By Raïssa Robles
Hearing a clatter and voices outside the bedroom where I was staying, I peeked out and saw this wiry woman dragging a suitcase up the second floor landing.
“Hi!” she said with a bright, welcoming smile, the kind of smile that flashes between the best of long-time friends.
In truth, it was the first – and the last time – I met Gina Lopez.
It was autumn of 2017. I was then a guest of the Philippine-American Writers and Artists, Inc. in San Francisco. PAWA had lodged me with Chita and Dickie Taylor in order to talk about my book Marcos Martial Law: Never Again before various audiences.
It took me some time to realize that Chita was Conchita La’O, wife of my late Manila Chronicle newspaper boss, Eugenio “Geny” Lopez, Jr. Chita had married Dickie Taylor.
Chita told me that her daughter Gina was arriving very late one night. I shouldn’t worry if I heard noises in the corridor.
When Gina had deposited her suitcase in another bedroom, she invited me to join her in the kitchen downstairs. It was past midnight and I still had a speech to write.
But, never mind. I was curious to see Gina whom I had only seen in the news ordering the closure of mining companies polluting the environment.
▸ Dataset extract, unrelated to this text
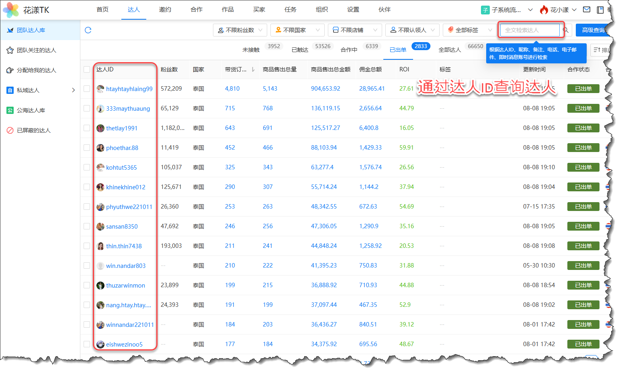The image size is (622, 373).
Task: Check the row for htayhtayhlaing99
Action: 87,89
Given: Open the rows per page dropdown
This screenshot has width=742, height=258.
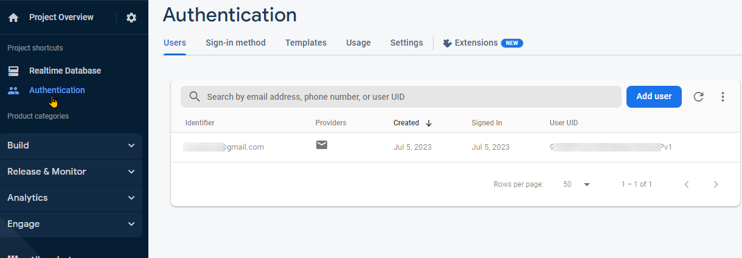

When we were seated, Gina lost no time flicking through her iPhone, showing me videos of villagers she was helping.
She brimmed over with plans for spending US$10,000 – the sum she was given for winning the 2017 Seacology Prize in Berkeley. They all consisted of projects to help the poor.
She told me she had just come from a cancer center which had run tests and pronounced her cancer-free.
Our talk run through so many topics.
Did I think she should run for senator?, she asked me.
I said that with her wide popularity and name recall, she would probably win. “But do you personally want to be senator,” I asked her in turn.
She did not reply but switched back to her passion – the environment.
Curious, I decided to ask her two questions in turn. “How do you feel about the drug war? And how did Duterte relate to Leni (Robredo)?”
Gina turned serious and said the President was in possession of facts that justified going after the drug lords.
As for Leni, she giggled and said, “he (Duterte) was always looking at her legs.”
Gina came across like a force of nature. Her sentences were full of exclamations. I was a rapt audience of one as she talked about her future projects.
Gina crammed the last two years of her life with projects. Her latest TV show, the “G Diaries”, was her Last Will and Testament to fellow Filipinos.
It was her way of leaving footprints in her final journey to eternity.
And entrusting what she had started to us all.
As she said in this video, “Alam mo, bahala ka na.”
When I woke up hours after our conversation, Gina was gone. She had flown back from San Francisco to Manila, which she called home.
My condolence to her mom Chita and her step-dad Dickie, her children and siblings and to the ABS-CBN family.